Mining incentives include a fixed number of system-generated coins and also the user-submitted transaction fees. In Bitcoin, the coin-based reward is still the current primary revenue source, even though it is preset to be halved approximately every four years and will gradually be replaced by transaction fees. Easley et al. [4] concluded that with increasing Bitcoin price levels, transaction fees could play only a secondary role in explaining miners’ willingness to participate. Satoshi Nakamoto mentioned that ”The incentive can also be funded with transaction fees. Once a predetermined number of coins have entered circulation, the incentive can transition entirely to transaction fees and be completely inflation-free” [1].

In current Bitcoin, a block creation time is, by design, around 10 minutes, and the general heuristic for accepting a transaction to be valid is when the transaction is six blocks old, which yields 60 min on average. However, as the miners are inclined to prioritize the transactions that offer higher fees, a typical transaction will take longer to be approved during congested times. To this end, although Bitcoin has opened new opportunities for value transfer and transparency against censorship, it has been long criticized for its slow transaction confirmation times and high transaction fees.

The contradiction between fast settlement and transaction fees will become more prominent in transitioning to a transaction-fee regime. Chiu et al. [5] suggest that to discourage incentives to fork the chain, investors need to pledge enough transaction fees as mining rewards to maintain a sufficient amount of mining activities. Under this circumstance, Blockchain-based settlement systems need to make fast settlement a scarce resource for investors to pledge transaction fees that generate mining rewards.
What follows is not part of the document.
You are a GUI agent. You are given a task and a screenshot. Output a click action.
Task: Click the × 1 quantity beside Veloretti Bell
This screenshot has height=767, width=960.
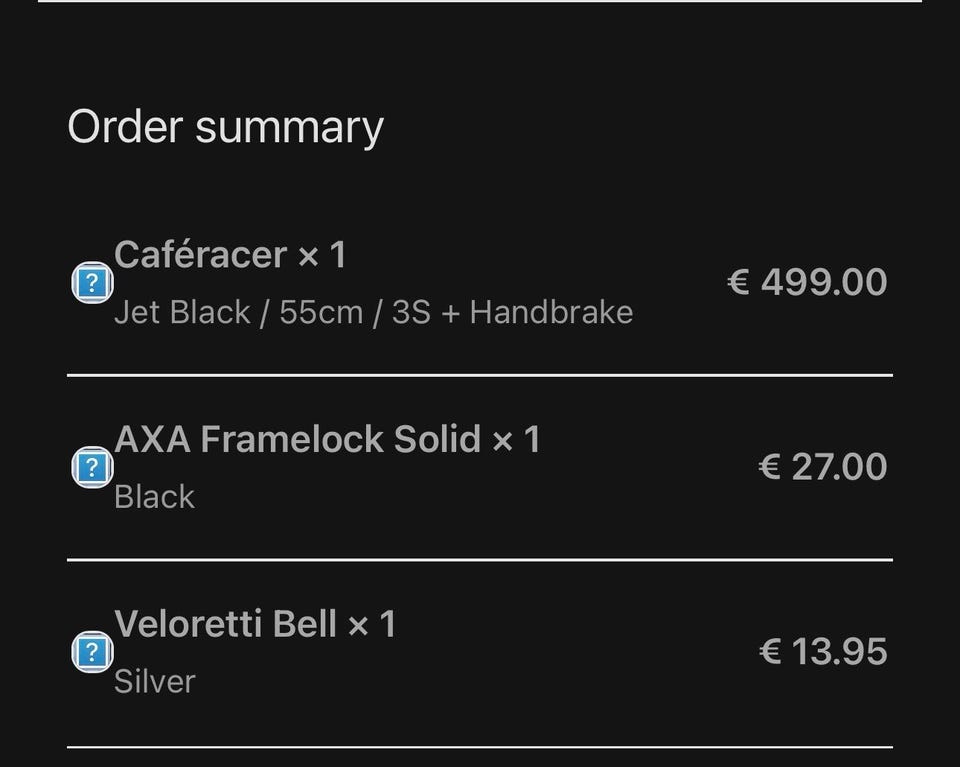pos(372,625)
However, with the required transaction fee increasing, the proportion of fee-submitting users decreases slowly at first, followed by a sharp decline [6]. Thus, the system needs to balance transaction fees and settlement speed to maximize the expected net trade surplus while ensuring that the Blockchain is tamper-proof.

The interaction of settlement speed and high transaction fee [7] could also limit the scalability of Blockchain. In often argued scenarios, settlement speed is related to block size (how many transactions can be included in one block) and block time (how frequently new transactions are incorporated into Blockchain). Increasing block size improves Blockchain throughput, whereas reducing block time could improve Blockchain latency. However, one can not set arbitrarily bigger blocks, because smaller block creates congestion, which is necessary for investors to pay a higher transaction fee for early settlement. One can not set arbitrarily low block time either because lower block time will cause rewards to split over more blocks. As a result, it can lead to a reduction in the reward per block as well as the mining competition [5].

Carlsten et al. [8] further revealed other severe issues when Blockchain transitions to a transaction-fee regime. Specifically, the time-varying nature of transaction fees allows a richer set of strategic deviations such as Selfish Mining [9], Undercutting [8], Mining Gap [8], Pool Hopping [10], etc. These strategic deviations would not present in the block-reward model. Moreover, when misbehaving miners carry out strategies such as Undercutting, they seek to enhance their chance to fork the chain by giving up part of available transaction fees. When miners are not maximizing mining reward by prioritizing the transaction fee, there is also no motivation for investors to pay higher transaction fees to compete for scarce early settlement. This situation invalidates the theory described in the previous paragraph, which argues that fast settlement becomes a scarce resource.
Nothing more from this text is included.